Wenn an Schulen schon früh mit Präventionsmaßnahmen begonnen wird, dann ist die Hoffnung besonders gross, dass Gewaltfälle an Schulen vermieden werden können.

„In der Vorschule wird das Fundament für die gesamte Schulzeit gelegt“, so Lehrerin Sabine Bohlen-Ross. „Kinder, die früh gelernt haben, friedlich miteinander umzugehen, üben wahrscheinlich auch später keine Gewalttaten auf dem Schulhof aus.“

Sabine Bohlen-Ross

Die Gewaltprävention in Vorschulklassen sollte nach Bohlen-Ross auf jeden Fall auf spielerische Art stattfinden und so die Gefühle der Kinder ansprechen. Mit dem Konzept der Schultiere funktioniert das bestens:
Die Kinder der Vorschulklasse zeigen großes Mitleid mit dem traurigen Bären, und alle wollen ihm helfen. Sie raten ihm, dass er bei ungewollten Berührungen ganz laut rufen soll: „Nein, ich will das nicht!“

Owen hat noch einen weiteren Vorschlag: „Wenn er nicht berührt werden will, dann soll er die Hand heben.“ Die rund 20 Kinder der Vorschulklasse zeigen das dem Bären.
Danach bekommen sie von Sabine Bohlen-Ross den Auftrag, eine Zeichnung des Bären auszumalen, um damit zu demonstrieren, wo er nicht angefasst werden möchte.

Das Malen folgt dem Ampelprinzip: Rot für absolute Tabuzonen und grün für Körperstellen, an denen der Bär gern berührt wird. Scheinbar automatisch übertragen die Kinder ihre eigenen Gefühle dabei auf den Bären.
„Den Bauch habe ich gelb gemalt, weil der Bär dort nur von seiner Mutter berührt werden darf“, erwähnt Smilla. „Fremde dürfen das nicht!

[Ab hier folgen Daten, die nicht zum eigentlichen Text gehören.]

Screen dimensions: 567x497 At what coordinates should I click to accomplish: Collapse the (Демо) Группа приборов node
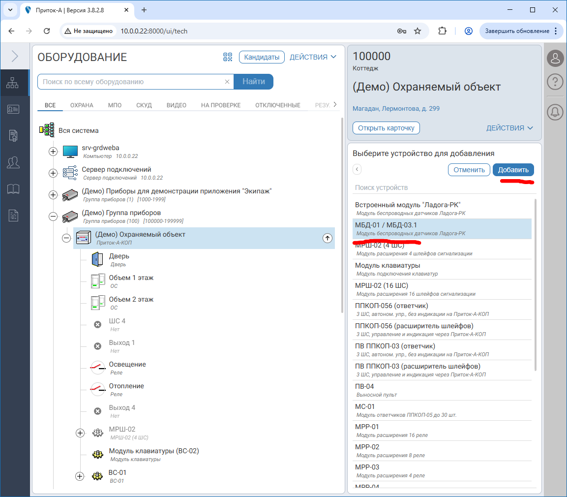(53, 217)
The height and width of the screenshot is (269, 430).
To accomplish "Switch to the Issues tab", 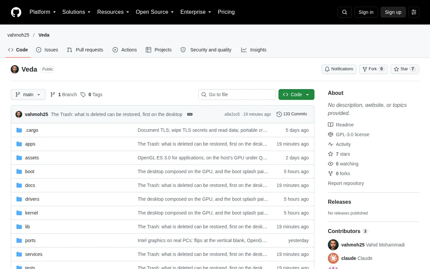I will [47, 50].
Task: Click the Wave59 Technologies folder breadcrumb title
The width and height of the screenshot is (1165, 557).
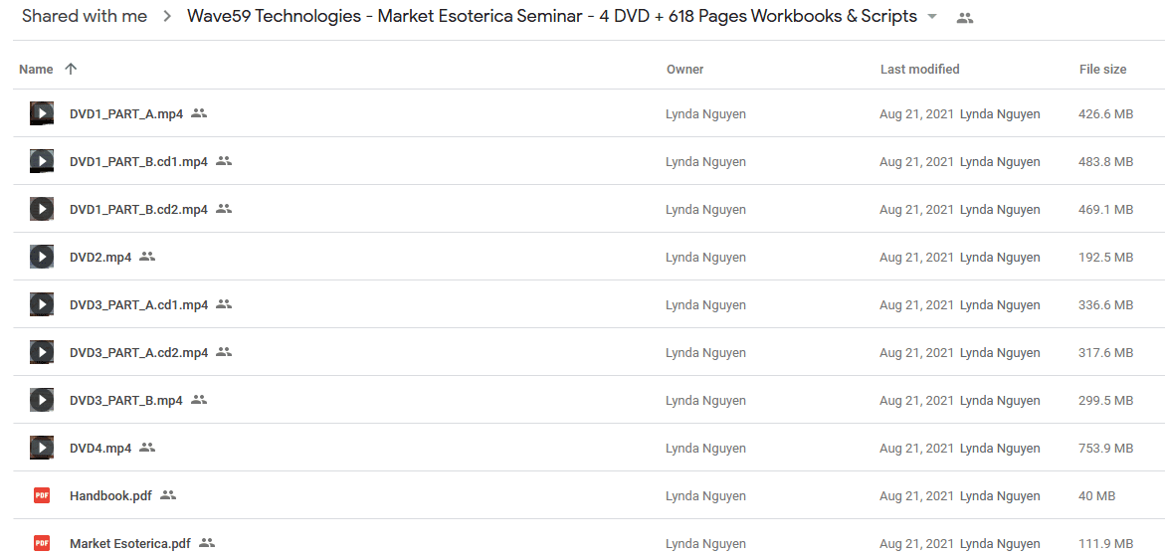Action: (551, 16)
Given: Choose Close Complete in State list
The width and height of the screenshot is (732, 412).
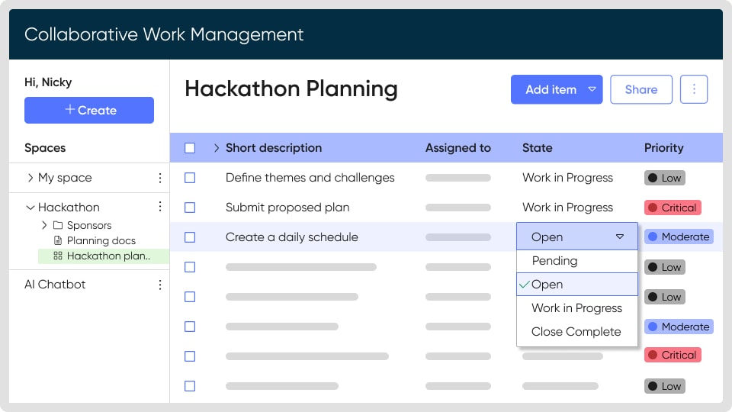Looking at the screenshot, I should pyautogui.click(x=576, y=332).
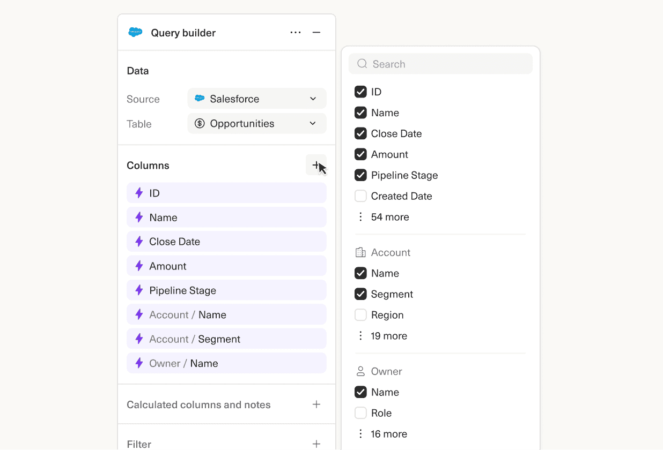Show 16 more Owner fields

(388, 434)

Das Programm der Schultiere umfasst Rollenspiele, Diskussionsrunden und Arbeitsblätter und wird ein Jahr lang einmal pro Woche in den Unterricht integriert. Momentan wird es nur in der Schule An der Gartenstadt durchgeführt, da die offizielle Programmliteratur noch nicht veröffentlich ist. Im Frühjahr nächsten Jahres möchte Velmede die Literatur mit illustrierten Kurzgeschichten und Arbeitsanweisungen für Lehrer herausgeben. So können im kommenden Schuljahr mehrere Schulen mit dem Konzept starten.

Quelle: Die Welt, Mittwoch 10. November 2010, Seite 31, Hamburg.